Directions for this task: Convert the lines of each of the entries below into a JSON list of strings, one string per line, omitting blank lines.

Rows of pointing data
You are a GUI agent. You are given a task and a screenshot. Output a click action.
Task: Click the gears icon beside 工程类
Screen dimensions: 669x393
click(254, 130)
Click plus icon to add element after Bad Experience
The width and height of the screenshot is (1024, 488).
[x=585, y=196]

Answer to this exercise:
[
  "You are a GUI agent. You are given a task and a screenshot. Output a click action.",
  "Task: Click the gears icon beside 工程类",
  "Screen dimensions: 669x393",
  "click(254, 130)",
  "Click plus icon to add element after Bad Experience",
  "The width and height of the screenshot is (1024, 488).",
  "[x=585, y=196]"
]